Extended Data Figure 2. Ptpn11^E76K/+ mutation in the BM stroma enhances MPN development from mutant HSCs with the same mutation in Ptpn11^E76K/+Mx1-Cre⁺ mice.

a, Tissues collected from Ptpn11^+/+Mx1-Cre⁺, Ptpn11^E76K/+Mx1-Cre⁺ (8 weeks after pI–pC administration), and Ptpn11^E76K/+Vav1-Cre⁺ mice at 16-week old (n = 3 mice per group) were processed for histopathological examination (haematoxylin and eosin staining). Representative pictures are shown. b–d, Ptpn11^E76K/+Vav1-Cre⁺ mice (4 weeks old) (n = 3 mice per group) were administered pI–pC or PBS, as described in Methods. Spleen weights (b), Mac-1⁺Gr-1⁺ myeloid cells in the BM, spleen, and liver (c), the cycling status of HSCs (d) were analysed 16 weeks after pI–pC administration. e, Timed pregnant Ptpn11^E76K/+Mx1-Cre⁻ female mice (13.5 days post coitum) that were mated with Ptpn11^+/+Mx1-Cre⁺ male mice were administered pI–pC as above. Ptpn11^E76K/+Mx1-Cre⁺ pups delivered by these female mice were identified.
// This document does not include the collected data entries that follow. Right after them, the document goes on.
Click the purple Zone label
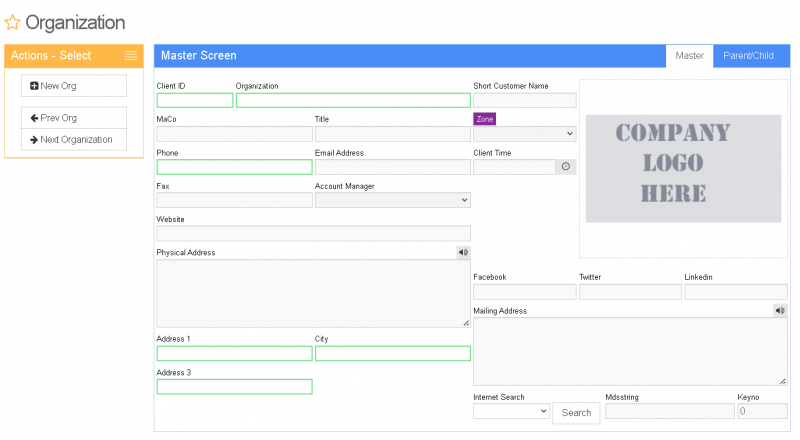800x440 pixels. pos(484,119)
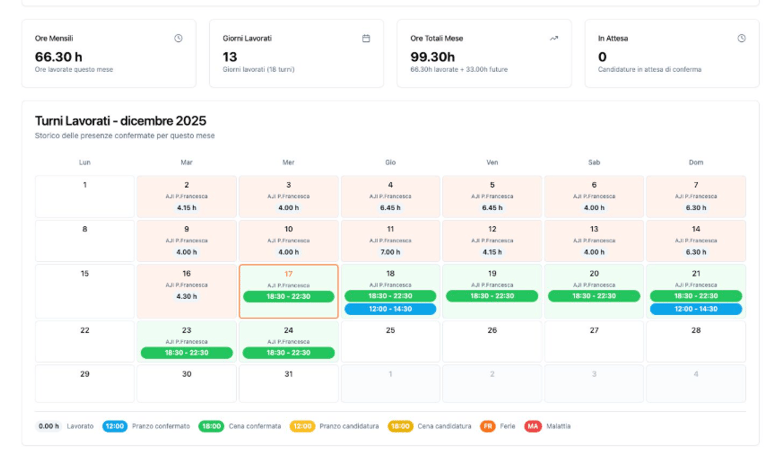Click the trend arrow icon in Ore Totali Mese
Image resolution: width=768 pixels, height=455 pixels.
[x=554, y=38]
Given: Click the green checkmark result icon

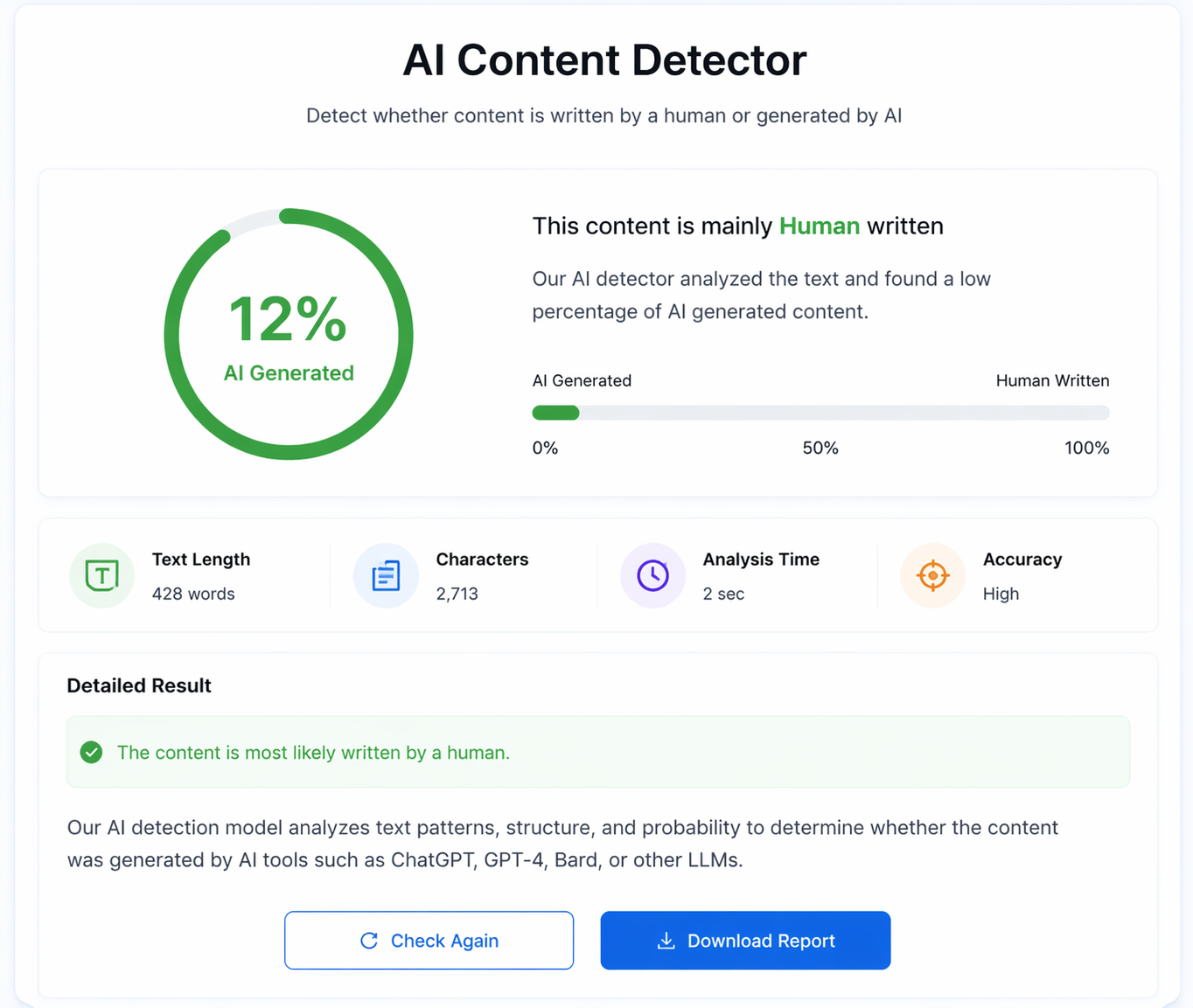Looking at the screenshot, I should coord(91,753).
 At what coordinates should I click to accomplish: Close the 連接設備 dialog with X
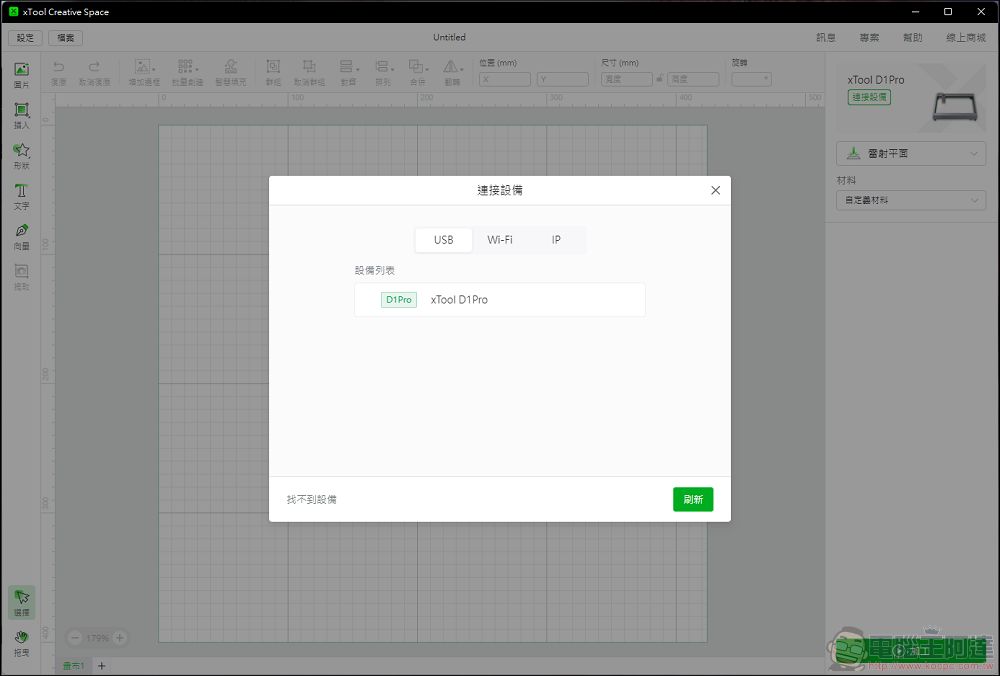tap(715, 190)
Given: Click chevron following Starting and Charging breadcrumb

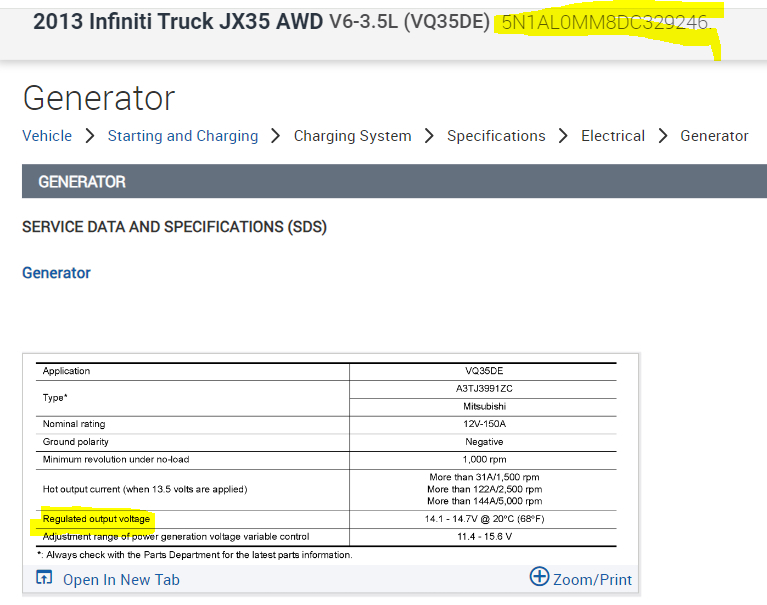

The efficiencies of neo deletion from targeted Ptpn11 alleles in haematopoietic cells and MSPCs of these mice were approximately 95%. Mac-1⁺Gr-1⁺ cells in the peripheral blood of Ptpn11^+/+Mx1-Cre⁺ (n = 3 mice), Ptpn11^E76K/+Mx1-Cre⁺ (n = 3 mice), and Ptpn11^E76K/+Vav1-Cre⁺ (n = 7 mice) mice at the same age were monitored at the indicated time points. Data shown in b–e are mean ± s.d. of all mice examined; **P < 0.01; ***P < 0.001; N.S., not significant. Source data are available online.